(Stored data entries)
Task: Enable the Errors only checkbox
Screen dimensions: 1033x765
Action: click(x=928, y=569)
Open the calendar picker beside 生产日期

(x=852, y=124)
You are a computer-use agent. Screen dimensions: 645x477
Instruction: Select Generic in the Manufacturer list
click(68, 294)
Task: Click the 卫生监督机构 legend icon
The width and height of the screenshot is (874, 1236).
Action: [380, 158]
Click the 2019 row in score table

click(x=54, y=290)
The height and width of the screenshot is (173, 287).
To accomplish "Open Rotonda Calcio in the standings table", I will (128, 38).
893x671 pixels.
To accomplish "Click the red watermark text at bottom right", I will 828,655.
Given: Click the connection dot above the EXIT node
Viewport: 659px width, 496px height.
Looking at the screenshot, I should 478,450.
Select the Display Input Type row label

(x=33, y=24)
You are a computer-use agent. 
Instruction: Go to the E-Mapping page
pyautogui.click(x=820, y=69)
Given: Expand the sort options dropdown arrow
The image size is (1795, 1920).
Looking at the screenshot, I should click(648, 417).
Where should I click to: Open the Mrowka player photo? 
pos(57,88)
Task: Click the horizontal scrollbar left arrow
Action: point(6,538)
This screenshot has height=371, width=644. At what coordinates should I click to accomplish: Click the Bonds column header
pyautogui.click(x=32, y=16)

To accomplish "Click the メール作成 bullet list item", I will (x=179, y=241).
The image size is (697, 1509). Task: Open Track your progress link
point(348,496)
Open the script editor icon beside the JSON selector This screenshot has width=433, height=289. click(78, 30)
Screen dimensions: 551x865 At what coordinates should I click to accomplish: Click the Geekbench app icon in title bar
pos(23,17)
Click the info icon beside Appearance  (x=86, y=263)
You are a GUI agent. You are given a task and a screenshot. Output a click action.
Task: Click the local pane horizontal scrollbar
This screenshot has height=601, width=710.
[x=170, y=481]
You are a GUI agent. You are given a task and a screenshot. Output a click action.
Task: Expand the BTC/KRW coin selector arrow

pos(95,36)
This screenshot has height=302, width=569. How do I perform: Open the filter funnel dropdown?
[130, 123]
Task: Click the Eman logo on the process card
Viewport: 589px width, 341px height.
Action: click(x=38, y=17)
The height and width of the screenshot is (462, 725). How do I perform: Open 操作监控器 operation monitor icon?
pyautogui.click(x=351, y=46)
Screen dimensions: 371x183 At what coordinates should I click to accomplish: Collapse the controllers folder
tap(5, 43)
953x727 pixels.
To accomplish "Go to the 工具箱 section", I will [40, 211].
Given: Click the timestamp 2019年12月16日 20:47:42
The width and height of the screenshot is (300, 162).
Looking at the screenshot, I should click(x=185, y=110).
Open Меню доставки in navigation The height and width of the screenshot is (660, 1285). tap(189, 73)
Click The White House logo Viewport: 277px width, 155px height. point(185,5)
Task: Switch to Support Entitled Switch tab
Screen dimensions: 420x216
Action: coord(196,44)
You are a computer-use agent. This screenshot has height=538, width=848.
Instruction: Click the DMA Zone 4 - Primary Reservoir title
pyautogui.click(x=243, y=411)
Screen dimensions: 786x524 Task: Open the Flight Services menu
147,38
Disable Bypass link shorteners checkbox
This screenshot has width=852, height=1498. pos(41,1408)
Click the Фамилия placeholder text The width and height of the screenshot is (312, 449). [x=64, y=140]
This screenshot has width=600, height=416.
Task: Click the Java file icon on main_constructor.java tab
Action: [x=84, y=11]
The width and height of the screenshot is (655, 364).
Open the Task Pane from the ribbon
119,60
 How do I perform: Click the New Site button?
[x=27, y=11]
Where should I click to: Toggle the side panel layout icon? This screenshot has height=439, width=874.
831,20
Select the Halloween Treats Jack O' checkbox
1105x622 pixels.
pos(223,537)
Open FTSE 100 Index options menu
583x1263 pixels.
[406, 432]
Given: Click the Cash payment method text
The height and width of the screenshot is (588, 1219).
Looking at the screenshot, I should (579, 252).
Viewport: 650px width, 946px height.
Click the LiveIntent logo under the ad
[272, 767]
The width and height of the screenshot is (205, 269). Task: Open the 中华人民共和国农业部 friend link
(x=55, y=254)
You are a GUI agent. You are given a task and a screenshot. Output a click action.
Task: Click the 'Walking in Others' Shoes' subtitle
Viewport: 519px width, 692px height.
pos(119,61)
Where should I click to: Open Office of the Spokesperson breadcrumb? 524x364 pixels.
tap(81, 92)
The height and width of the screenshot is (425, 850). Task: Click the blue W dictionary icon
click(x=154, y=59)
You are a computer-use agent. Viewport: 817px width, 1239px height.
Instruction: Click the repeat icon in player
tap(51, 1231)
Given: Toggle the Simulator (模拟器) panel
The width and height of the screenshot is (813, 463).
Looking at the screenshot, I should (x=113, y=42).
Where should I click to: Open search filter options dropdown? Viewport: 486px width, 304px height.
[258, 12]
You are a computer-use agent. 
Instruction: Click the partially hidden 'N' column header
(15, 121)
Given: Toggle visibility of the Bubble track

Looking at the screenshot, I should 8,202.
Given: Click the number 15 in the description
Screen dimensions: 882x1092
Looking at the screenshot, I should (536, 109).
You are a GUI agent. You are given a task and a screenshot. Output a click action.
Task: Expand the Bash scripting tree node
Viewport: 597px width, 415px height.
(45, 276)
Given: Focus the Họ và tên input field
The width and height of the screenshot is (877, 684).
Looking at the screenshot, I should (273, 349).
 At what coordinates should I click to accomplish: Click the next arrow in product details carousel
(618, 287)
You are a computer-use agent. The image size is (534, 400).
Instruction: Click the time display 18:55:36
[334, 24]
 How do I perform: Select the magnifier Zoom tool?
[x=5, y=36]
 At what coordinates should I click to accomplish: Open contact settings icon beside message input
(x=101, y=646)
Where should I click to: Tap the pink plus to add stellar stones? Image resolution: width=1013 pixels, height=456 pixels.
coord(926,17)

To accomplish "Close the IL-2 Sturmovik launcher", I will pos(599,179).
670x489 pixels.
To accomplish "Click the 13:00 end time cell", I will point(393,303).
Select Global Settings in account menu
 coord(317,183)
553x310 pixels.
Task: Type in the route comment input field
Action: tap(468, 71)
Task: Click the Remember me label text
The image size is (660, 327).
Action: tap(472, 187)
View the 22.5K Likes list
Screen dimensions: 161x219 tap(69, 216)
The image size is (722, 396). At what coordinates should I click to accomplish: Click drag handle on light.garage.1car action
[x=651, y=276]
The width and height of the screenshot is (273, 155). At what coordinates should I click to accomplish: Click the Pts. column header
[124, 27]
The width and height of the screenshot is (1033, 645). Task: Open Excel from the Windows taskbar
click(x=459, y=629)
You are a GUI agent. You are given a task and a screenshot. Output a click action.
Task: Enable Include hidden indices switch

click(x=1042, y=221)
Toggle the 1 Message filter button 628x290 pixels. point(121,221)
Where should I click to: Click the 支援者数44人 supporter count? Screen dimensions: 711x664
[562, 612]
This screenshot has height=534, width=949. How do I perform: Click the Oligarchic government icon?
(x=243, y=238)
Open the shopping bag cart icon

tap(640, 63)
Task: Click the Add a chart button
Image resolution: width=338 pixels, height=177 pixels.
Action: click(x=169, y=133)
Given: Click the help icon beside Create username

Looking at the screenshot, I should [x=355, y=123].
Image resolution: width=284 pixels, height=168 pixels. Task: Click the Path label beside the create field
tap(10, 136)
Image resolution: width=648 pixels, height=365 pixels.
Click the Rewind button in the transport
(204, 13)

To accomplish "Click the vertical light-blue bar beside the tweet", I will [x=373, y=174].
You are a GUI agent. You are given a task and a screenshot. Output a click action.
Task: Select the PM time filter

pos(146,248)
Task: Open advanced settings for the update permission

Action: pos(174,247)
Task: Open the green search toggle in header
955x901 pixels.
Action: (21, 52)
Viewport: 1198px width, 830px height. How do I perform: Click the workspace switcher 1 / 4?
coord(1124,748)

## Your goal
What is needed is an exact copy of the lines above, from the one containing "Viewport: 597px width, 415px height." through the one containing "Task: Click the Remember me label text", with nothing added.

## Solved exercise
Viewport: 597px width, 415px height.
(45, 276)
Given: Focus the Họ và tên input field
The width and height of the screenshot is (877, 684).
Looking at the screenshot, I should (273, 349).
 At what coordinates should I click to accomplish: Click the next arrow in product details carousel
(618, 287)
You are a computer-use agent. The image size is (534, 400).
Instruction: Click the time display 18:55:36
[334, 24]
 How do I perform: Select the magnifier Zoom tool?
[x=5, y=36]
 At what coordinates should I click to accomplish: Open contact settings icon beside message input
(x=101, y=646)
Where should I click to: Tap the pink plus to add stellar stones? Image resolution: width=1013 pixels, height=456 pixels.
coord(926,17)

To accomplish "Close the IL-2 Sturmovik launcher", I will pos(599,179).
670x489 pixels.
To accomplish "Click the 13:00 end time cell", I will point(393,303).
Select Global Settings in account menu
 coord(317,183)
553x310 pixels.
Task: Type in the route comment input field
Action: tap(468, 71)
Task: Click the Remember me label text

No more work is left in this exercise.